DATA RECORDS
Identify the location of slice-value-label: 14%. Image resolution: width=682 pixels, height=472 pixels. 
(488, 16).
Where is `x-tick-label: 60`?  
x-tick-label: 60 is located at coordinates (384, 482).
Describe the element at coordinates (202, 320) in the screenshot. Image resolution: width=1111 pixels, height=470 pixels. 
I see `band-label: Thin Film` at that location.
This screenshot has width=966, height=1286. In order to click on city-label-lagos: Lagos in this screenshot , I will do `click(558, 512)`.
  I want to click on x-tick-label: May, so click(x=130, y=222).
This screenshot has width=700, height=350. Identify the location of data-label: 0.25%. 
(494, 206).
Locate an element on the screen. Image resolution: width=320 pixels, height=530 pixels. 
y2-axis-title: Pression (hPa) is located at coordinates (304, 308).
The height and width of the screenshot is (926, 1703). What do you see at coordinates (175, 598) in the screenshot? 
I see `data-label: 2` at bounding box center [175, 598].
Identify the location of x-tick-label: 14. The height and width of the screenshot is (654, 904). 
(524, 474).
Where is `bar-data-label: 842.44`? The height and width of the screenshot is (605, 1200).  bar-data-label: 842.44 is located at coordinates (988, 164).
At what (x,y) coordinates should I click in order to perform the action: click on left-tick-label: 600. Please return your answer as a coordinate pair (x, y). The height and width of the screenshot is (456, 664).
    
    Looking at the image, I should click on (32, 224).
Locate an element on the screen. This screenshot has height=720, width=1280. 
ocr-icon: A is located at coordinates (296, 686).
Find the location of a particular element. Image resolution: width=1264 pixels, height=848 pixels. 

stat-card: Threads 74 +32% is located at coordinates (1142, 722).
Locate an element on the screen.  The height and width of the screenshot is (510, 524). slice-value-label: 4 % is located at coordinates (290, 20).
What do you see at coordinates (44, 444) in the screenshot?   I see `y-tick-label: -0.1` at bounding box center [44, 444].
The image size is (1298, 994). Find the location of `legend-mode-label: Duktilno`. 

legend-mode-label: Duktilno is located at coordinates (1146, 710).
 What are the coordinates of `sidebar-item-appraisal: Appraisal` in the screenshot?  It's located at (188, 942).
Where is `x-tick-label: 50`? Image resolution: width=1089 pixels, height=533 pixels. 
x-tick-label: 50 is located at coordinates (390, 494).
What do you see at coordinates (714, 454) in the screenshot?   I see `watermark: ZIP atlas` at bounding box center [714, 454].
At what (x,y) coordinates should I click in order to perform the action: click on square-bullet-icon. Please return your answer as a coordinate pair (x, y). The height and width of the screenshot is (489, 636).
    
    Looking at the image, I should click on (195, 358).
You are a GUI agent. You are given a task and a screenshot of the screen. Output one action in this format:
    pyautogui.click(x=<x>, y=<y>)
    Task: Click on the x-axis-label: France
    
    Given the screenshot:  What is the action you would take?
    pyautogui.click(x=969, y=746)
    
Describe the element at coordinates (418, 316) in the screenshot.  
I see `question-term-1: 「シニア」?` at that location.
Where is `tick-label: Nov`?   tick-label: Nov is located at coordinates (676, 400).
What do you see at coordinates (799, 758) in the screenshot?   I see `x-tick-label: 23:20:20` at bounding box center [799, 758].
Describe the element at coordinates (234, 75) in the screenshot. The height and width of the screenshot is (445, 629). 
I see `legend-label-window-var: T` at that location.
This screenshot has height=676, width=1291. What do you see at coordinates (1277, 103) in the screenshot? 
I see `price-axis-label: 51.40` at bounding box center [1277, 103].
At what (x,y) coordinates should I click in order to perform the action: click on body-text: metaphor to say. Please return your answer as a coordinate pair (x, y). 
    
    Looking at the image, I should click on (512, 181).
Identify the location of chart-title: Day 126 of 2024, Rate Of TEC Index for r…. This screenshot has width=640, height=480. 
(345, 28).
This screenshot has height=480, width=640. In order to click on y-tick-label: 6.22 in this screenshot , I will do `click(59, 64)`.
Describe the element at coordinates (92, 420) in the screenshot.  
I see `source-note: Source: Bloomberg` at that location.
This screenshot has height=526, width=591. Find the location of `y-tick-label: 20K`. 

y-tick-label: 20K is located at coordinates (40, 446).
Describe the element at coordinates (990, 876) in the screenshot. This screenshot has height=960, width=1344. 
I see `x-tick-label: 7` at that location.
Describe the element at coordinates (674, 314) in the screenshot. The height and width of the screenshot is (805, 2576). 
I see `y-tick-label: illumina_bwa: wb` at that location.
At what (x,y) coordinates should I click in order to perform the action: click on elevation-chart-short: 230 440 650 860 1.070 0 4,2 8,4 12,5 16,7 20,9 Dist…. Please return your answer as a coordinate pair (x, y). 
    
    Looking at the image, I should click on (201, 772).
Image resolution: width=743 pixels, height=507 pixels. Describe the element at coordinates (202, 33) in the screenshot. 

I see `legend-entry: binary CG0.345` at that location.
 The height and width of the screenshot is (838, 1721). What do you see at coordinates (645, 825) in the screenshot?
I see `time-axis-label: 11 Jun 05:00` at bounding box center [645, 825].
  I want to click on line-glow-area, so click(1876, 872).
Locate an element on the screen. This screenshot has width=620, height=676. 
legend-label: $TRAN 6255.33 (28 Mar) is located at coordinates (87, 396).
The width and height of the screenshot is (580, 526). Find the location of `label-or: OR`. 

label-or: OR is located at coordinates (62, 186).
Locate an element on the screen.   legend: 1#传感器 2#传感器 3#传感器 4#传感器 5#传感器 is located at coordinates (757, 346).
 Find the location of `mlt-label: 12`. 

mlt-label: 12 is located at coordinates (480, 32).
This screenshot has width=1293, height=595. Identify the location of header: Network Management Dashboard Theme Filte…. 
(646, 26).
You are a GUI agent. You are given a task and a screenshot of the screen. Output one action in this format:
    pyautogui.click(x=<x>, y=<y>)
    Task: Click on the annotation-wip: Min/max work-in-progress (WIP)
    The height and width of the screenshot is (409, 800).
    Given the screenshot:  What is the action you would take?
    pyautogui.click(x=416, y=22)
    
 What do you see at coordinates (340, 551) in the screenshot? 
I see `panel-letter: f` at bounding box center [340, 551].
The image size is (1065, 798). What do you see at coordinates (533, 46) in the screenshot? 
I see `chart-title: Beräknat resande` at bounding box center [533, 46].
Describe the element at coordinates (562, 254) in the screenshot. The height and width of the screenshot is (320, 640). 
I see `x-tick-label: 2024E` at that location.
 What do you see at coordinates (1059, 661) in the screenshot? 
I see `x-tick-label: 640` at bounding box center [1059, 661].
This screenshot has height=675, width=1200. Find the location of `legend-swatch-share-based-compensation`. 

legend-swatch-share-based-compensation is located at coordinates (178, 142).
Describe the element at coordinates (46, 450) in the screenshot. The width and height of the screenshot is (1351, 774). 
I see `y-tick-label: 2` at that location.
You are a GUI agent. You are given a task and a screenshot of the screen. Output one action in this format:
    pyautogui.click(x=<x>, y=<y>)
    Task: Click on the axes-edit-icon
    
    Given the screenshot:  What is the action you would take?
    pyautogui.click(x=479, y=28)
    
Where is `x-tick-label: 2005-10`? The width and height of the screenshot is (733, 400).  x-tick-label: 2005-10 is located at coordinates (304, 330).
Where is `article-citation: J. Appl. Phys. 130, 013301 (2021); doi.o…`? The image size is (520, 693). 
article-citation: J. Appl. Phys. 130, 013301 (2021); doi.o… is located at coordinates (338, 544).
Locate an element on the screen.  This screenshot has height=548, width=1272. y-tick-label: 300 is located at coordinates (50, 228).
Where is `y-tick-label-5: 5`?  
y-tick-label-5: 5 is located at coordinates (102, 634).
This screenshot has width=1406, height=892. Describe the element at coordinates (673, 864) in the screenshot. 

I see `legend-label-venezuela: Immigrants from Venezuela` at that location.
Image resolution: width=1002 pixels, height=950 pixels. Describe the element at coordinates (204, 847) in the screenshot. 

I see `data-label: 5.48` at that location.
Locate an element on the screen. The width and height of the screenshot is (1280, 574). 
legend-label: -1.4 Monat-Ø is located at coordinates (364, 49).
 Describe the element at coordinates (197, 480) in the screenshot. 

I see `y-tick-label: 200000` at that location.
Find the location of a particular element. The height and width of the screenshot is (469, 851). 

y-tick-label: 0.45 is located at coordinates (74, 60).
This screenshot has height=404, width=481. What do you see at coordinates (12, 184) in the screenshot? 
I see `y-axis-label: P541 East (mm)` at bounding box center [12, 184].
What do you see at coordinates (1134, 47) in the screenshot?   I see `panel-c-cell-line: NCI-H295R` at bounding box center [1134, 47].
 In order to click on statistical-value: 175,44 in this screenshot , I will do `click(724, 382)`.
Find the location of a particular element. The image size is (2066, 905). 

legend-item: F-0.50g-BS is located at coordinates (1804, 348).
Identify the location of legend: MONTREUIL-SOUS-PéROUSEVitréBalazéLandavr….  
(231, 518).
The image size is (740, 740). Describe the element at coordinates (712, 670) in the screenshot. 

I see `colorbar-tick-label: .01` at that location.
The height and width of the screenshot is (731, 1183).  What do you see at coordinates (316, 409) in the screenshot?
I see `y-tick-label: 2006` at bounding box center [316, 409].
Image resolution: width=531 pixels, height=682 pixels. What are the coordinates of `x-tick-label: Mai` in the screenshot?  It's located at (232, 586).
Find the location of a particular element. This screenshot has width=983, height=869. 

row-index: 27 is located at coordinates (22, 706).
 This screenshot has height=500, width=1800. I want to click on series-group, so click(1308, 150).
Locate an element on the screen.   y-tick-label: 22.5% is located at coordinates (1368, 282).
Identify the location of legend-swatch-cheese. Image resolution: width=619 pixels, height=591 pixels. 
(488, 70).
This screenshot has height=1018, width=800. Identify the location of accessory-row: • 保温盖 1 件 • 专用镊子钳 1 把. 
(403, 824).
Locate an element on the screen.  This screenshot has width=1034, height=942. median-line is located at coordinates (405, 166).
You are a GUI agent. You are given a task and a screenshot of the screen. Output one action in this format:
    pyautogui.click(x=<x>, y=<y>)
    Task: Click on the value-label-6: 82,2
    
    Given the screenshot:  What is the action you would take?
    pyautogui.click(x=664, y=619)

TASK DIRECTIONS
Retype the data from the line with "This screenshot has width=1293, height=595." up to and including the line with "center [1059, 661].", reproducing each line unchanged.

FINISHED EXERCISE
This screenshot has width=1293, height=595. Identify the location of header: Network Management Dashboard Theme Filte…. 
(646, 26).
You are a GUI agent. You are given a task and a screenshot of the screen. Output one action in this format:
    pyautogui.click(x=<x>, y=<y>)
    Task: Click on the annotation-wip: Min/max work-in-progress (WIP)
    The height and width of the screenshot is (409, 800).
    Given the screenshot:  What is the action you would take?
    pyautogui.click(x=416, y=22)
    
 What do you see at coordinates (340, 551) in the screenshot? 
I see `panel-letter: f` at bounding box center [340, 551].
The image size is (1065, 798). What do you see at coordinates (533, 46) in the screenshot? 
I see `chart-title: Beräknat resande` at bounding box center [533, 46].
Describe the element at coordinates (562, 254) in the screenshot. The height and width of the screenshot is (320, 640). 
I see `x-tick-label: 2024E` at that location.
 What do you see at coordinates (1059, 661) in the screenshot? 
I see `x-tick-label: 640` at bounding box center [1059, 661].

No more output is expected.